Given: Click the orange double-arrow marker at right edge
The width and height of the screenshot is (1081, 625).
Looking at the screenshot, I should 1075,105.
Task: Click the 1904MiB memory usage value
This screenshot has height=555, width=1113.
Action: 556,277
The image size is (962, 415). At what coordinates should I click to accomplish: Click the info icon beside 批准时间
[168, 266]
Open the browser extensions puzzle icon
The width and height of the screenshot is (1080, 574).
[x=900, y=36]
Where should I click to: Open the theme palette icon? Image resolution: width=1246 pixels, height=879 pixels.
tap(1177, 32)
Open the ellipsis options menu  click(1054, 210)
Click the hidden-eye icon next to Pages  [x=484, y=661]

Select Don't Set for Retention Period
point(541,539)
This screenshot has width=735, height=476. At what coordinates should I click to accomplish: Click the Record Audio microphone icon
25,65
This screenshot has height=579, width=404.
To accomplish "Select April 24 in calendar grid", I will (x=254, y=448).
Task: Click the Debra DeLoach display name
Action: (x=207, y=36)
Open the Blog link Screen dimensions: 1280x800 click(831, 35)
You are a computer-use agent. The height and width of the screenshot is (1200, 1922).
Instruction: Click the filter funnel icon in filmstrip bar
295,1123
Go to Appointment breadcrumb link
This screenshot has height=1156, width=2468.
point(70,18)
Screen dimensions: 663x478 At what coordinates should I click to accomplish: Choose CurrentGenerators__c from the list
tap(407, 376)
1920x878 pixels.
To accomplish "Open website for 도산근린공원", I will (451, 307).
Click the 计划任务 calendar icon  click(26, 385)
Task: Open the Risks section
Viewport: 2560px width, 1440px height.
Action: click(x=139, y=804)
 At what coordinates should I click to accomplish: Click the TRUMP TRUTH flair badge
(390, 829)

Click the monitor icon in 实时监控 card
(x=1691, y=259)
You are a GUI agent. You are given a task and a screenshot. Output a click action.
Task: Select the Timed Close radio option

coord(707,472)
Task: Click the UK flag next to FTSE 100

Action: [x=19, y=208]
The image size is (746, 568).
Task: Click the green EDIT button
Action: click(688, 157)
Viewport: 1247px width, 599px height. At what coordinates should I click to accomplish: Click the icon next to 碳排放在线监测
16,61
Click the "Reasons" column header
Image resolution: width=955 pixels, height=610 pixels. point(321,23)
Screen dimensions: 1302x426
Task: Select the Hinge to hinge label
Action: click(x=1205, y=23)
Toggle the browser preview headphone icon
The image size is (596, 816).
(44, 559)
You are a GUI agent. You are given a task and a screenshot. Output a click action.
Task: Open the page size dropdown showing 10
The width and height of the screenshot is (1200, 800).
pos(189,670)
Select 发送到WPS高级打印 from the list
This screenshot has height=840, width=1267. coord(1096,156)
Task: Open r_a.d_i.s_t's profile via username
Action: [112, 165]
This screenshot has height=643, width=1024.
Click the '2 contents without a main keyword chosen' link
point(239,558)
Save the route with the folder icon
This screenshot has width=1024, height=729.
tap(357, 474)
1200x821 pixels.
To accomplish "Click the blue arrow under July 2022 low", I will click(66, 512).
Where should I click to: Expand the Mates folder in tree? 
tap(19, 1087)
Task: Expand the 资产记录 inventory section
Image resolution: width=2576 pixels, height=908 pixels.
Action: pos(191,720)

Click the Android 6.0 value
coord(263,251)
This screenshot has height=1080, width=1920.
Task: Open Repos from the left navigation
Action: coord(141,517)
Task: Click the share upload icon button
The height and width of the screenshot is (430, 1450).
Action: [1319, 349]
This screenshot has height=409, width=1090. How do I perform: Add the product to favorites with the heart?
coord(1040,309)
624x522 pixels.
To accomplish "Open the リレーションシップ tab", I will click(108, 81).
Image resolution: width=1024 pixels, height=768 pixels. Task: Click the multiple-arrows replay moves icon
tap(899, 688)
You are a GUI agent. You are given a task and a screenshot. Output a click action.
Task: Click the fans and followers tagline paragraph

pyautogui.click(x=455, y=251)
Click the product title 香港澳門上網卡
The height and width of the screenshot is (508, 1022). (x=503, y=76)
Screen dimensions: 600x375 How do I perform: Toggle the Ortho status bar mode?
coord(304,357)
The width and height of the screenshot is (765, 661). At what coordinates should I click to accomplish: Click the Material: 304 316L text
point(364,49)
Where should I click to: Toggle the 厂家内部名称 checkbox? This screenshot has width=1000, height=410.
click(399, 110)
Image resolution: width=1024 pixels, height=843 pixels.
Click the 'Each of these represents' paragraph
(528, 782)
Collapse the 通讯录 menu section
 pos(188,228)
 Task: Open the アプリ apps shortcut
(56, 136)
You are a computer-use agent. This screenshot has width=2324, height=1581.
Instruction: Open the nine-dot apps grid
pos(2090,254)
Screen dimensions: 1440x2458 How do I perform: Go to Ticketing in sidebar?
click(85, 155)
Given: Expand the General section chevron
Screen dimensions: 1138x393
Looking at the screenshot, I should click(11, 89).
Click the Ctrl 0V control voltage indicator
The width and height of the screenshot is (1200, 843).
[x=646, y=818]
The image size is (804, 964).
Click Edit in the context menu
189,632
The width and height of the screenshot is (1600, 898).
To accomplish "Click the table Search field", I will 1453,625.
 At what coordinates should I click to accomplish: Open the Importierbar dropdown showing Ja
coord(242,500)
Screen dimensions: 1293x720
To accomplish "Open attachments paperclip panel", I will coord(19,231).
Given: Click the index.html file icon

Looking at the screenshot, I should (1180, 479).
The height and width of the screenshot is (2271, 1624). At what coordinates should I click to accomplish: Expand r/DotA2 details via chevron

What you are asked to do: Convert all the records above into a Markdown table with two columns, Entry and Text. Give each nonblank line its own row, with the row number under Entry and the line under Text.

Finished task:
| Entry | Text |
|---|---|
| 1 | Given: Click the orange double-arrow marker at right edge |
| 2 | The width and height of the screenshot is (1081, 625). |
| 3 | Looking at the screenshot, I should 1075,105. |
| 4 | Task: Click the 1904MiB memory usage value |
| 5 | This screenshot has height=555, width=1113. |
| 6 | Action: 556,277 |
| 7 | The image size is (962, 415). At what coordinates should I click to accomplish: Click the info icon beside 批准时间 |
| 8 | [168, 266] |
| 9 | Open the browser extensions puzzle icon |
| 10 | The width and height of the screenshot is (1080, 574). |
| 11 | [x=900, y=36] |
| 12 | Where should I click to: Open the theme palette icon? Image resolution: width=1246 pixels, height=879 pixels. |
| 13 | tap(1177, 32) |
| 14 | Open the ellipsis options menu  click(1054, 210) |
| 15 | Click the hidden-eye icon next to Pages  [x=484, y=661] |
| 16 | Select Don't Set for Retention Period |
| 17 | point(541,539) |
| 18 | This screenshot has width=735, height=476. At what coordinates should I click to accomplish: Click the Record Audio microphone icon |
| 19 | 25,65 |
| 20 | This screenshot has height=579, width=404. |
| 21 | To accomplish "Select April 24 in calendar grid", I will (x=254, y=448). |
| 22 | Task: Click the Debra DeLoach display name |
| 23 | Action: (x=207, y=36) |
| 24 | Open the Blog link Screen dimensions: 1280x800 click(831, 35) |
| 25 | You are a computer-use agent. The height and width of the screenshot is (1200, 1922). |
| 26 | Instruction: Click the filter funnel icon in filmstrip bar |
| 27 | 295,1123 |
| 28 | Go to Appointment breadcrumb link |
| 29 | This screenshot has height=1156, width=2468. |
| 30 | point(70,18) |
| 31 | Screen dimensions: 663x478 At what coordinates should I click to accomplish: Choose CurrentGenerators__c from the list |
| 32 | tap(407, 376) |
| 33 | 1920x878 pixels. |
| 34 | To accomplish "Open website for 도산근린공원", I will (451, 307). |
| 35 | Click the 计划任务 calendar icon  click(26, 385) |
| 36 | Task: Open the Risks section |
| 37 | Viewport: 2560px width, 1440px height. |
| 38 | Action: click(x=139, y=804) |
| 39 |  At what coordinates should I click to accomplish: Click the TRUMP TRUTH flair badge |
| 40 | (390, 829) |
| 41 | Click the monitor icon in 实时监控 card |
| 42 | (x=1691, y=259) |
| 43 | You are a GUI agent. You are given a task and a screenshot. Output a click action. |
| 44 | Task: Select the Timed Close radio option |
| 45 | coord(707,472) |
| 46 | Task: Click the UK flag next to FTSE 100 |
| 47 | Action: [x=19, y=208] |
| 48 | The image size is (746, 568). |
| 49 | Task: Click the green EDIT button |
| 50 | Action: click(688, 157) |
| 51 | Viewport: 1247px width, 599px height. At what coordinates should I click to accomplish: Click the icon next to 碳排放在线监测 |
| 52 | 16,61 |
| 53 | Click the "Reasons" column header |
| 54 | Image resolution: width=955 pixels, height=610 pixels. point(321,23) |
| 55 | Screen dimensions: 1302x426 |
| 56 | Task: Select the Hinge to hinge label |
| 57 | Action: click(x=1205, y=23) |
| 58 | Toggle the browser preview headphone icon |
| 59 | The image size is (596, 816). |
| 60 | (44, 559) |
| 61 | You are a GUI agent. You are given a task and a screenshot. Output a click action. |
| 62 | Task: Open the page size dropdown showing 10 |
| 63 | The width and height of the screenshot is (1200, 800). |
| 64 | pos(189,670) |
| 65 | Select 发送到WPS高级打印 from the list |
| 66 | This screenshot has height=840, width=1267. coord(1096,156) |
| 67 | Task: Open r_a.d_i.s_t's profile via username |
| 68 | Action: [112, 165] |
| 69 | This screenshot has height=643, width=1024. |
| 70 | Click the '2 contents without a main keyword chosen' link |
| 71 | point(239,558) |
| 72 | Save the route with the folder icon |
| 73 | This screenshot has width=1024, height=729. |
| 74 | tap(357, 474) |
| 75 | 1200x821 pixels. |
| 76 | To accomplish "Click the blue arrow under July 2022 low", I will click(66, 512). |
| 77 | Where should I click to: Expand the Mates folder in tree?  |
| 78 | tap(19, 1087) |
| 79 | Task: Expand the 资产记录 inventory section |
| 80 | Image resolution: width=2576 pixels, height=908 pixels. |
| 81 | Action: pos(191,720) |
| 82 | Click the Android 6.0 value |
| 83 | coord(263,251) |
| 84 | This screenshot has height=1080, width=1920. |
| 85 | Task: Open Repos from the left navigation |
| 86 | Action: coord(141,517) |
| 87 | Task: Click the share upload icon button |
| 88 | The height and width of the screenshot is (430, 1450). |
| 89 | Action: [1319, 349] |
| 90 | This screenshot has height=409, width=1090. How do I perform: Add the product to favorites with the heart? |
| 91 | coord(1040,309) |
| 92 | 624x522 pixels. |
| 93 | To accomplish "Open the リレーションシップ tab", I will click(108, 81). |
| 94 | Image resolution: width=1024 pixels, height=768 pixels. Task: Click the multiple-arrows replay moves icon |
| 95 | tap(899, 688) |
| 96 | You are a GUI agent. You are given a task and a screenshot. Output a click action. |
| 97 | Task: Click the fans and followers tagline paragraph |
| 98 | pyautogui.click(x=455, y=251) |
| 99 | Click the product title 香港澳門上網卡 |
| 100 | The height and width of the screenshot is (508, 1022). (x=503, y=76) |
| 101 | Screen dimensions: 600x375 How do I perform: Toggle the Ortho status bar mode? |
| 102 | coord(304,357) |
| 103 | The width and height of the screenshot is (765, 661). At what coordinates should I click to accomplish: Click the Material: 304 316L text |
| 104 | point(364,49) |
| 105 | Where should I click to: Toggle the 厂家内部名称 checkbox? This screenshot has width=1000, height=410. |
| 106 | click(399, 110) |
| 107 | Image resolution: width=1024 pixels, height=843 pixels. |
| 108 | Click the 'Each of these represents' paragraph |
| 109 | (528, 782) |
| 110 | Collapse the 通讯录 menu section |
| 111 |  pos(188,228) |
| 112 |  Task: Open the アプリ apps shortcut |
| 113 | (56, 136) |
| 114 | You are a computer-use agent. This screenshot has width=2324, height=1581. |
| 115 | Instruction: Open the nine-dot apps grid |
| 116 | pos(2090,254) |
| 117 | Screen dimensions: 1440x2458 How do I perform: Go to Ticketing in sidebar? |
| 118 | click(85, 155) |
| 119 | Given: Expand the General section chevron |
| 120 | Screen dimensions: 1138x393 |
| 121 | Looking at the screenshot, I should click(11, 89). |
| 122 | Click the Ctrl 0V control voltage indicator |
| 123 | The width and height of the screenshot is (1200, 843). |
| 124 | [x=646, y=818] |
| 125 | The image size is (804, 964). |
| 126 | Click Edit in the context menu |
| 127 | 189,632 |
| 128 | The width and height of the screenshot is (1600, 898). |
| 129 | To accomplish "Click the table Search field", I will 1453,625. |
| 130 |  At what coordinates should I click to accomplish: Open the Importierbar dropdown showing Ja |
| 131 | coord(242,500) |
| 132 | Screen dimensions: 1293x720 |
| 133 | To accomplish "Open attachments paperclip panel", I will coord(19,231). |
| 134 | Given: Click the index.html file icon |
| 135 | Looking at the screenshot, I should (1180, 479). |
| 136 | The height and width of the screenshot is (2271, 1624). At what coordinates should I click to accomplish: Expand r/DotA2 details via chevron |